豊臣と徳川の真実⑭ 家康が焦って起こした大坂冬の陣

八幡 和郎

※編集部より:本稿は八幡和郎さんの「浅井三姉妹の戦国日記 」(文春文庫)、「日本史が面白くなる47都道府県県庁所在地誕生の謎」 (光文社知恵の森文庫)などを元に、京極初子の回想記の形を取っています。前編「織田と豊臣の真実」はこちらから全てお読みいただけます。本編の過去記事リンクは文末にあります。

千姫姿絵(弘経寺蔵/Wikipedia)

大坂城では千姫がようやく女らしくなってこられました。この年に侍女が、鬢そろえを行う千姫を、秀頼さまが手伝っておられるのを目撃しています。もしかすると、千姫さまと秀頼さまが名実ともに夫婦になられたのがこのときなのかもしれません。

少し遅いようにも思いますが、そのあたりは、千姫の発育が少しゆっくりしていたのかもしれません。ともかく、茶々にしてみれば千姫が豊臣家の跡取りを産めば、徳川家との交渉もたいへんやりやすくなり、いわば妥協の余地も広がるわけですから、一生懸命、子作りに励ませたことは間違いないと思います。

家康さまがのちに豊臣家をいささかひどいやり方で滅亡に追いやったことは、いかに戦国でもという印象ですが、それは、家康さまの極度に臆病な性格のなせるわざでしたし、まさか女たちに穏やかに接する老人がそこまではと、私たち三姉妹も騙されたのでございます。
= = = = =
千姫と豊臣家をめぐる回想文の続きを、最後の一文のあとから書き足せ。

» 保存データ
= = = = =
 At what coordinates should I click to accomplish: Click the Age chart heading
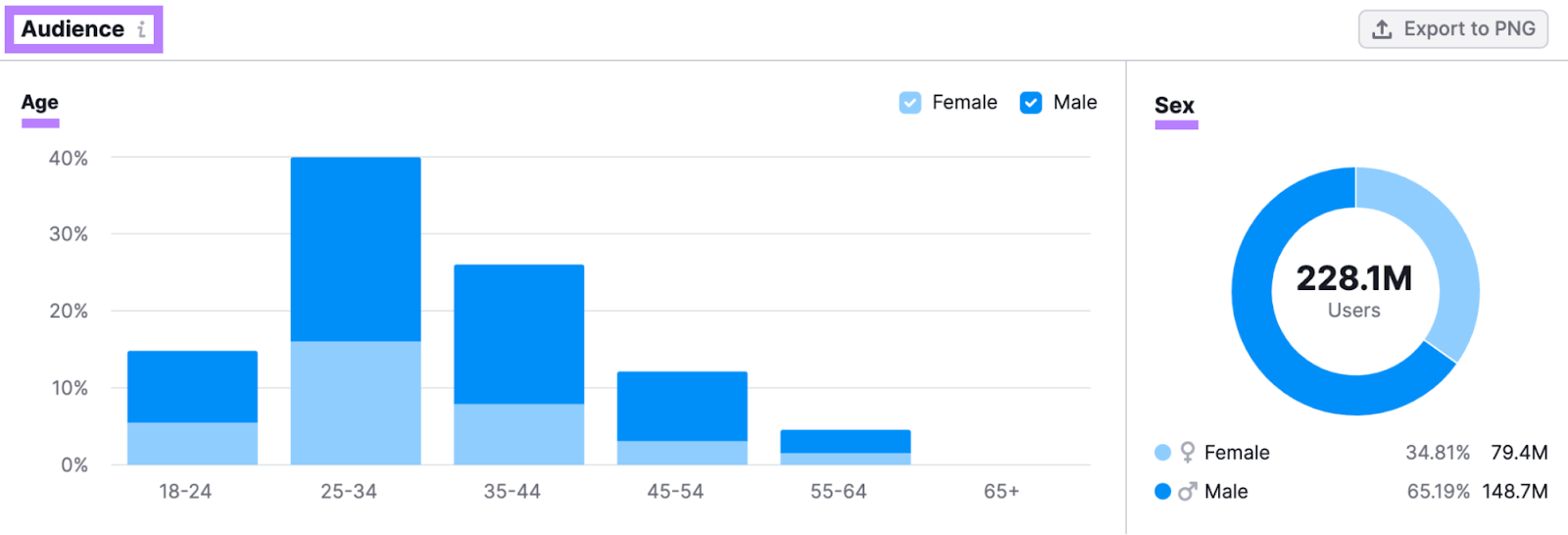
= = = = =
» 解答
しかし、秀頼さまを攻撃する口実など見つかりません。ちょうど、方広寺大仏殿の再建工事が終わり大仏開眼供養が近づいていました。

そんなとき、同時に完成した梵鐘の銘が問題になったのでございます。家康さま側近で南禅寺の金地院崇伝らは、「国家安康」とあるのを家康の諱を分断したもので、「君臣豊楽」は豊臣家の繁栄を願うものだとし、林羅山は「右僕射源朝臣家康」は、右僕射(右大臣)である家康さまを射るものといいがかりをつけたのです。このころ、家康さまはしきりと御用学者の育成を図っておられたのですが、その成果だったのです。

駿府に弁解にいったが成果なく帰ってきた片桐且元さまは、大坂城を出るか、茶々か人質になるか、秀頼さまが駿府と江戸に下るしかないといいました。

且元さまの意見というかたちですが、本多正純さまあたりから示唆されたのでしょう。大坂城二の丸あたりに徳川から監視役と軍勢を入れさせろとか、堅固な大坂城を出るにせよ伊勢や大和でなく伏見など豊臣の面子が立ちやすいところに移れとかもありますし、秀頼さまが京都で秀忠さまに挨拶するとか、もう少し両方が満足できる知恵がありそうなものですが、あえて、大坂方が呑めない条件にこだわったのが、家康さまの嫌らしいところです。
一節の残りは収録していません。